For the fourth year in a row, a tiny female visitor is spending the winter at the home of Joy Carter and Ken Boff in southeast Atlanta — and, as usual, drawing other visitors who want to come by and see her.

The guest is a tiny rufous hummingbird, a 3-inch long, reddish-brown creature that normally breeds in the Pacific Northwest and overwinters in Mexico. “I don’t know how she found our yard,” said Carter. “And I really don’t understand how she finds her way back every year, but she shows up in early October and stays until April. We feel honored to have her as our guest.”

Both Carter, past president of the Atlanta Audubon Society, and husband Boff are avid bird-watchers. Like several other homeowners, they keep a full nectar feeder up all winter in hopes of attracting a winter hummingbird. (Georgia’s only native summer-nesting hummingbird, the ruby-throated, migrates to Mexico and Central America for the winter.)

Carter said fellow bird-watchers often stop by her home to get a glimpse of the rufous hummingbird and add it to their “life list” of species.

She knows that the hummer, which her husband named “Chaka,” is the same one each year because it wears a tiny metal ID leg band — attached when the bird first appeared at Carter’s feeder four winters ago.

“I assume that when she leaves in the spring, she returns to the Pacific Northwest — a long journey,” Carter said.

Biologists with Georgia’s Wildlife Resources Division say chances of attracting a winter hummingbird are good if you leave a full nectar feeder up all winter. In some winters, more than 100 rufous hummingbirds have been documented in the state.

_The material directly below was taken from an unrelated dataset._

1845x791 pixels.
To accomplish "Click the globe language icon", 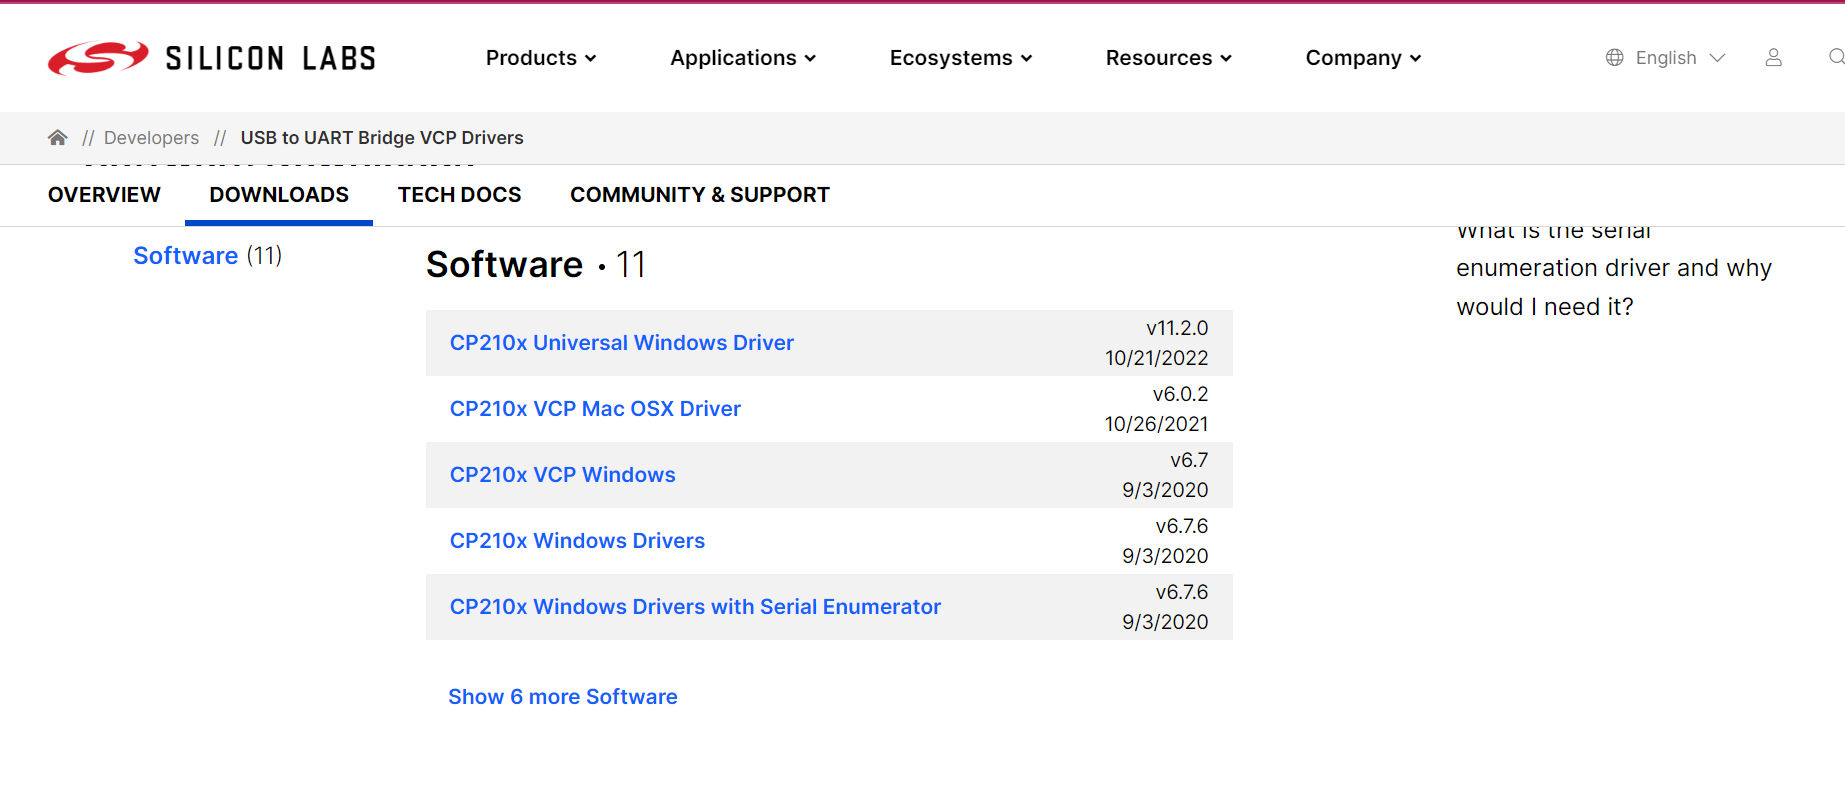I will (1614, 58).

Other species may show up as well. So far this winter, a broad-billed hummingbird has appeared in Dodge County and a black-chinned hummingbird in Chatham County.

IN THE SKY: From David Dundee, Tellus Science Museum astronomer: The moon, new this weekend, will be a thin crescent at dusk today. Mercury is low in the east just before dawn. Venus and Mars are in the west at dusk and set about two hours later. Venus on Monday evening and Mars on Tuesday will appear near the moon. Jupiter rises out of the east around midnight. Saturn rises out of the east about two hours before sunrise.